Question

我知道很快就会弃用视图边界。请忽略它。

如果最后3个隐式转换中只有一个被取消注释，则以下代码进行编译。这是编译器错误吗？

object Viewable extends App {
  /** Speed of light in m/s */
  val C: Double = 299293458d

  /** @param weight in kilograms */
  case class Matter(name: String, weight: Double) {
    /** @return matter-energy equivalence in megajoules */
    def energy: Double = weight * C * C / 1000000d

    def megaJouleMsg: String = f"$name's mass-energy equivalence is $energy%.0f megajoules."
  }

  case class Animal(name: String, height: Double, weight: Double)
  case class Vegetable(name: String, height: Double, weight: Double)
  case class Mineral(name: String, weight: Double)

  case class Bug(name: String, height: Double, weight: Double, canFly: Boolean)
######
> **练习要求**
1. 根据上面的文档节选回答下列问题：
(a) 提问者说什么很快就会被弃用？
(b) 按注释所述，Matter 的 energy 方法以什么单位返回结果？
(c) 案例类 Bug 除 name、height、weight 之外还有哪个参数，类型是什么？
2. 逐字抄写上面文档节选中的一段：从含有“case class Animal(name: String, height: Double, weight: Double)”的词句开始，抄到“Double, canFly: Boolean)”为止。

> **存储数据**
######
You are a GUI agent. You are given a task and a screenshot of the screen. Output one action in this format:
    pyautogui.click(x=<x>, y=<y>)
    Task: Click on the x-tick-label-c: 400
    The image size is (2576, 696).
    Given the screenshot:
######
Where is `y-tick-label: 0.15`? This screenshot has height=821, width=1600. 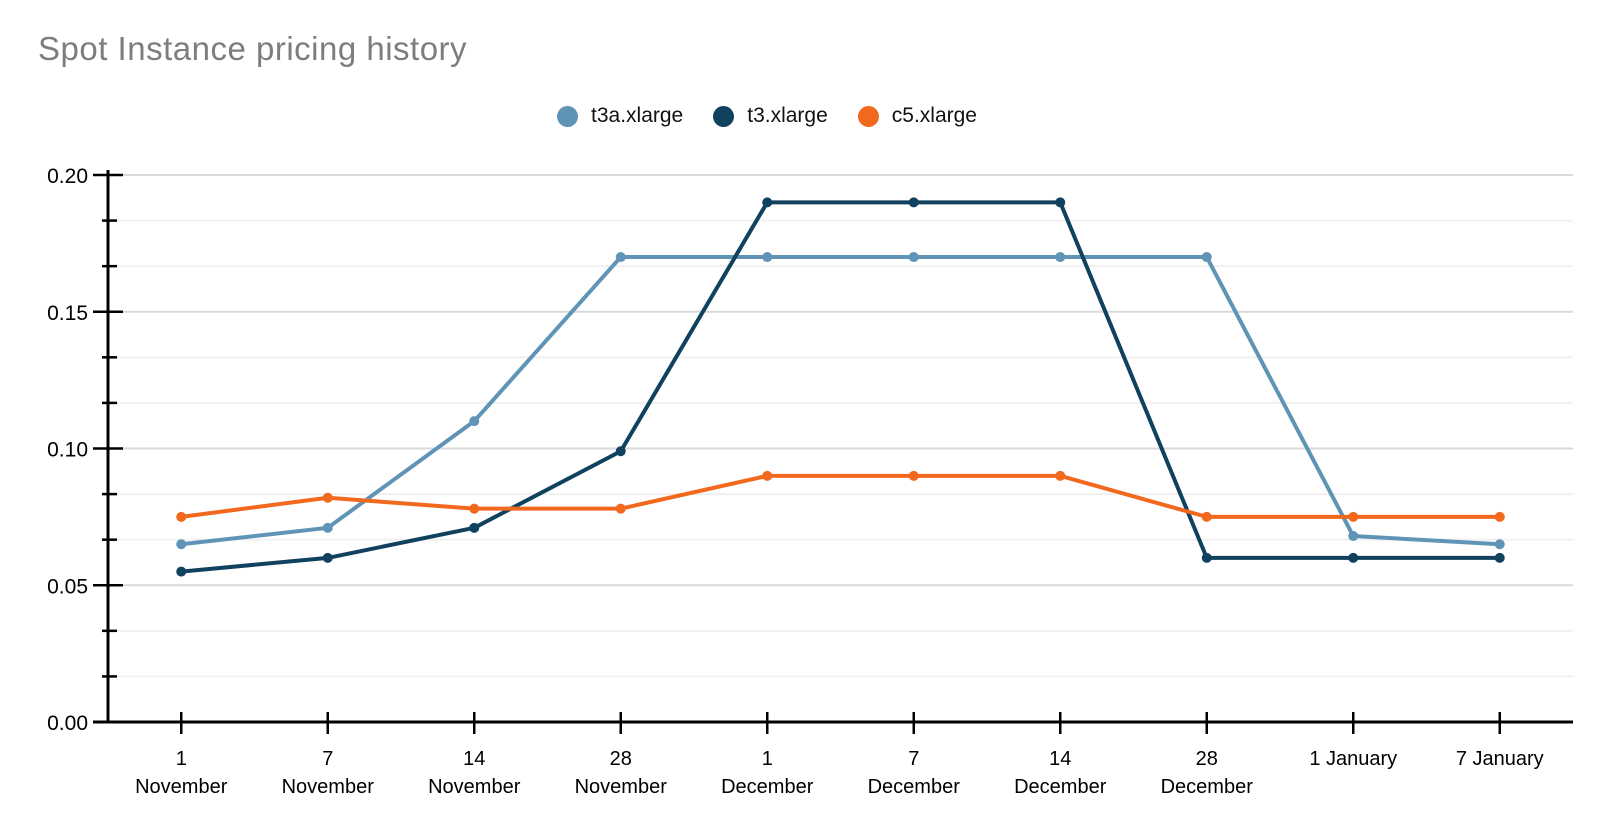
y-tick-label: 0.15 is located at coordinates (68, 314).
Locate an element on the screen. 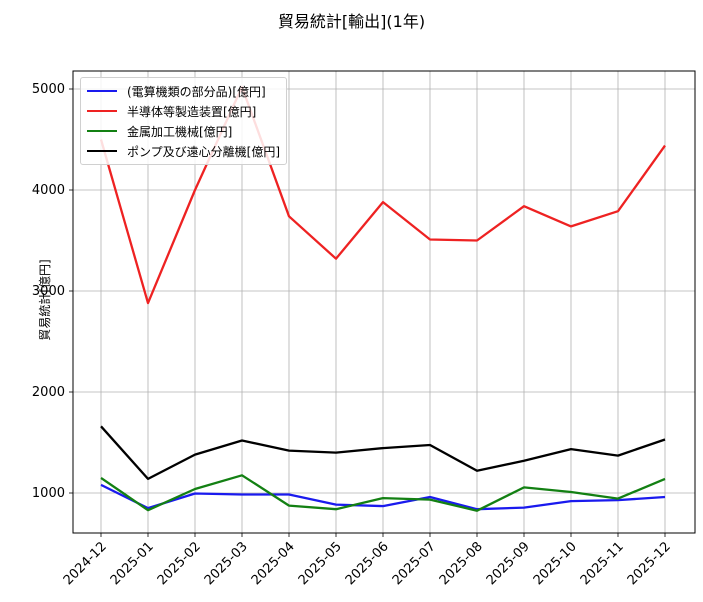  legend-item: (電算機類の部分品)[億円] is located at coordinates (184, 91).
######
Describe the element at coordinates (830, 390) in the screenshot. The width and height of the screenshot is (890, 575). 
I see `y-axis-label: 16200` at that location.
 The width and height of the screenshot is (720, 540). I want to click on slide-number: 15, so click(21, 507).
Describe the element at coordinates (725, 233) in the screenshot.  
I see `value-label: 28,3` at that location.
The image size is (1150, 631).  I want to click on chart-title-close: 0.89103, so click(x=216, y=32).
######
> **参考答案**
1.
(a) 视图边界。
(b) 兆焦耳。
(c) canFly，类型为 Boolean。

2.
case class Animal(name: String, height: Double, weight: Double)
  case class Vegetable(name: String, height: Double, weight: Double)
  case class Mineral(name: String, weight: Double)

  case class Bug(name: String, height: Double, weight: Double, canFly: Boolean)